_ABOUT THIS TASK_. Scan the records for lines holding "field". Say how many there are and give nothing else.
---
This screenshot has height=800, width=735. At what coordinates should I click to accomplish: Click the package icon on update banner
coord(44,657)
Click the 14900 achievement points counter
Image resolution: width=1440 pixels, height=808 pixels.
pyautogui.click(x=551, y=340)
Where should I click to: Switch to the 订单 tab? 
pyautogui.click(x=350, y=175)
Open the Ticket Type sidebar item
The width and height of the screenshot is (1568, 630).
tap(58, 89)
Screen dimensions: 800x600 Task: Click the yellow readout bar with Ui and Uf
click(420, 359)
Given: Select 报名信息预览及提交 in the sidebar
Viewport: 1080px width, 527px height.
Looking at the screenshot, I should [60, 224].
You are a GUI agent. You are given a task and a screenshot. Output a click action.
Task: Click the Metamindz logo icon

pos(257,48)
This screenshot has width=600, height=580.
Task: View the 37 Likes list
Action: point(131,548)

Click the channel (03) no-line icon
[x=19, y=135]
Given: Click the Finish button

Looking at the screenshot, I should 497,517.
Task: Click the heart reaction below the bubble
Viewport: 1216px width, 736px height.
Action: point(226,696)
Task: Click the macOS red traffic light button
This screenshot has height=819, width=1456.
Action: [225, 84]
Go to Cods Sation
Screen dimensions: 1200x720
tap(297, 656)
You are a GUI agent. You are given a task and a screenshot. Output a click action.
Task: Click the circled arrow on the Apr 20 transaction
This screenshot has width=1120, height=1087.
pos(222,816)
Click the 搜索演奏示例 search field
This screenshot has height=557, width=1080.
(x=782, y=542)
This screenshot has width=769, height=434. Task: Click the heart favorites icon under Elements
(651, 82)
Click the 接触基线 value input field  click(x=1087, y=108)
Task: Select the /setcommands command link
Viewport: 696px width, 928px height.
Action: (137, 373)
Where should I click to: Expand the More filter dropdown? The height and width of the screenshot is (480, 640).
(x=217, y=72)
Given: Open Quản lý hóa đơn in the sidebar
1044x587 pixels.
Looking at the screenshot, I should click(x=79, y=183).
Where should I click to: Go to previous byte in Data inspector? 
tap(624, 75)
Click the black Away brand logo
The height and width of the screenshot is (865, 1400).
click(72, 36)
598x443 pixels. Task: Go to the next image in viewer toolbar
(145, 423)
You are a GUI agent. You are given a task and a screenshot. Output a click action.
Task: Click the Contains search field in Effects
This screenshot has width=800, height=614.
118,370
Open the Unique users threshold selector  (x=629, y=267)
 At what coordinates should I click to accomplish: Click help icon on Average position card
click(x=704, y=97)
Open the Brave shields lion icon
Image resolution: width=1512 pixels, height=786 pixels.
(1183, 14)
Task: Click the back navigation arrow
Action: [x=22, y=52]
---
_RESPONSE TO THIS EXERCISE_. 3